In choir I usually audition. IE my choir teacher has us sing the solo part and chooses who she wants to do it. She likes to shuffle people around so everyone gets a chance, so I usually get something. :D Used to freak me out, but now I'm okay with it.

Musical theater...Well. I've had to audition for my musicals outside of school, but it's a class that I pay for so it's more like 'hmm what role suits you' as opposed to 'will you be in the show?' Once I auditioned for a role in a community theater production, but didn't even get a callback. :| And at school...acting and singing auditions if you want a role. Tried last year for the heck of it even though Grade 9's/freshmen can't get parts other than ensemble which you don't need to audition for. Due to the low percentage of talented theater people (and, well, I guess how well my audition stuff went this year) I managed to get an actual part this year. It's a big-ish one, too - and the first part I've ever wanted, auditioned for and GOTTEN. Usually I get a part that I am really disappointed with, so I was SO HAPPY. :D

But yeah. Auditions are SCARY. I just go in there and try not to freeze up. xD


----------



## Not Meowth (Feb 2, 2011)

i tried out as an asb referee
fuckin nailed it \o/


----------



## Autumn (Feb 3, 2011)

Meowth said:


> i tried out as an asb referee
> fuckin nailed it \o/


it took me like four tries the first time I did that (which was like four or five years ago)


----------



## Superbird (Feb 3, 2011)

Oh, I forgot. I got into All-District this year.


----------



## Lucas₇₅₅ (Feb 4, 2011)

There are competitions for band twice a year, once as an audition for all-county, once for all-state. I do it both times every year; the funny thing is, last time I auditioned for all-state, I made it in, but last time I auditioned for all-county, I didn't.


----------



## Chief Zackrai (Feb 4, 2011)

School Musical-_Beauty and The Beast_ I was The Beast
School Musical- _Dear Edwina_ I was the New Kid, Bobby (actually more important than you would think)
School Band- Got first chair
Jazz All-State -> Tried, but unfortunately _didn't_ make it. There's next year, though!
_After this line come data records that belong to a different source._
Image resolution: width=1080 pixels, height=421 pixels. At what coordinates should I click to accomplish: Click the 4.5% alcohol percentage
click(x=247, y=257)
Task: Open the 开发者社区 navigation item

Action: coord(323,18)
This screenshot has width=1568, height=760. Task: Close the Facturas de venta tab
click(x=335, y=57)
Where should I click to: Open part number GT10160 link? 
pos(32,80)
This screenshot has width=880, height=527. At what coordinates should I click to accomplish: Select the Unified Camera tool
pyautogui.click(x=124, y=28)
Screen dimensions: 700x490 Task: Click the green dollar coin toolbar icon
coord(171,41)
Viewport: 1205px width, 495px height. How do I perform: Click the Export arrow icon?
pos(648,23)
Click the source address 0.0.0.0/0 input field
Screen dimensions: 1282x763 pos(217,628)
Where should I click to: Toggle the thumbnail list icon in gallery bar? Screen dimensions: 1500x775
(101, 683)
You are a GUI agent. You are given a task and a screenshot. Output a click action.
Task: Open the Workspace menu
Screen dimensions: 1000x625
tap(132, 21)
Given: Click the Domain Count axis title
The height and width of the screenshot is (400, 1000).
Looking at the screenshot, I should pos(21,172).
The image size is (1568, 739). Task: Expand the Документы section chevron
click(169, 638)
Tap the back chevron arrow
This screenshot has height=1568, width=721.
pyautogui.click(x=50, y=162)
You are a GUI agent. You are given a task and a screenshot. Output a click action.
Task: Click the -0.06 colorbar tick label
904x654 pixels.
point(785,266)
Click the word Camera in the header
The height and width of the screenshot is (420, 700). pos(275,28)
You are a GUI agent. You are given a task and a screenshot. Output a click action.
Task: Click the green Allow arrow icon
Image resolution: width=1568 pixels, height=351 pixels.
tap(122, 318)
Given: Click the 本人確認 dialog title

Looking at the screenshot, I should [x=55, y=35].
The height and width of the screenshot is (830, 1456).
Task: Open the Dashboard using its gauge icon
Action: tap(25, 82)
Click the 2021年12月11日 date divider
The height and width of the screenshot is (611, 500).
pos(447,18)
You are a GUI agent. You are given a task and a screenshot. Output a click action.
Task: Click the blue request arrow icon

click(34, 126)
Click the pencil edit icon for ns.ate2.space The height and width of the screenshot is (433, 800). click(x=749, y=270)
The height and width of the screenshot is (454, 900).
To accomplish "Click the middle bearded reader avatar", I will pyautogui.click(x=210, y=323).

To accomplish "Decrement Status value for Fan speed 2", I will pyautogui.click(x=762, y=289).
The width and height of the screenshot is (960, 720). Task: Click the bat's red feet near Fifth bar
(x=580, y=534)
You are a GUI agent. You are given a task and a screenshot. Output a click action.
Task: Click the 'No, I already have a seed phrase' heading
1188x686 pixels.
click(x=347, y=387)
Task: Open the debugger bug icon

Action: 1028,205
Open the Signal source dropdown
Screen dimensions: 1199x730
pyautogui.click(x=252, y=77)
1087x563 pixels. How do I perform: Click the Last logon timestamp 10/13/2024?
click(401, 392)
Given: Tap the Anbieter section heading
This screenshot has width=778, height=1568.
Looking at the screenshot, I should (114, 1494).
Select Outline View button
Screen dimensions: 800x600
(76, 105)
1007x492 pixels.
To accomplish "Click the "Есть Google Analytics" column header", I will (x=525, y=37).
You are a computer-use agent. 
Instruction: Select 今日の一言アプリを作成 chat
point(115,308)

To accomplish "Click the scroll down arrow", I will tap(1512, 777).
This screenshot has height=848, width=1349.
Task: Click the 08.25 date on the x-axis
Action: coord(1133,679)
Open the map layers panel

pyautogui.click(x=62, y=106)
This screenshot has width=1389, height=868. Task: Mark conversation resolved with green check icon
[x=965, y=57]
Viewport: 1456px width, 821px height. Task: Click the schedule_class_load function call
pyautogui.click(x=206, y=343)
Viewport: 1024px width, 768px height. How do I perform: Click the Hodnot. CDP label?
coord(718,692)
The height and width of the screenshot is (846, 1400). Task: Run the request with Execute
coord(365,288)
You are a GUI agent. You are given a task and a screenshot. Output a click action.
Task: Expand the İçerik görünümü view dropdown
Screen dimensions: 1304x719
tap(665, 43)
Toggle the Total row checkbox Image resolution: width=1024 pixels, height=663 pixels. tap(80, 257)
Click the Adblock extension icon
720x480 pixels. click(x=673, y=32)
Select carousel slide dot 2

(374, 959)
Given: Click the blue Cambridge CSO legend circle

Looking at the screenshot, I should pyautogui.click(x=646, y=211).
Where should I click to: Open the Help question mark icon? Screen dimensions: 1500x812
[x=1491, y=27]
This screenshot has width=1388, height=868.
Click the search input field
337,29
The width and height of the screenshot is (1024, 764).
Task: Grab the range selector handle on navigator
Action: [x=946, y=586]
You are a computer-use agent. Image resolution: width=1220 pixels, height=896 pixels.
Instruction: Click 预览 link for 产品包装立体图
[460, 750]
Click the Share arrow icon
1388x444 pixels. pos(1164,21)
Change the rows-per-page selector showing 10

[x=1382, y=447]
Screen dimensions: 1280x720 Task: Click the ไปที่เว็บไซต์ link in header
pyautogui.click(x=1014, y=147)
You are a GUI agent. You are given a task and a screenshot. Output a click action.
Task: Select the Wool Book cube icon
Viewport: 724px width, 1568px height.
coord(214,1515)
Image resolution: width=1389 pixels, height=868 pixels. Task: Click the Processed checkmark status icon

All I can say is, know your stuff, I guess. That's how I go all of those things (Except All-State, that is. I wasn't as well prepped for that.) But, I can't really think of anything to get rid of the jitters with but _be confident_. Going into _The Beauty and The Beast_, I actually tried out for Lefu. Somehow I landed the lead. *shrugs*


----------



## Saith (Feb 4, 2011)

Well me and my mates tried out for the X Factor, but it wasn't serious.
We sang 'Chocolate Salty Balls'.
We, uh, didn't get through.


----------



## @lex (Feb 14, 2011)

I auditioned for high school, and got in~

I also auditioned for university. I did not get in. Tough competition, and besides, it wasn't my best performance.

This is mainly theatre and drama, by the way; not music.


----------



## Dannichu (Feb 16, 2011)

I've auditioned for a few things in my life (mostly school plays that weren't a big deal, and they assigned you a role), and always, always ended up being the narrator. On the plus side, I usually get the script in front of me, but it also means I don't get to _act_, which I'd like to do.


----------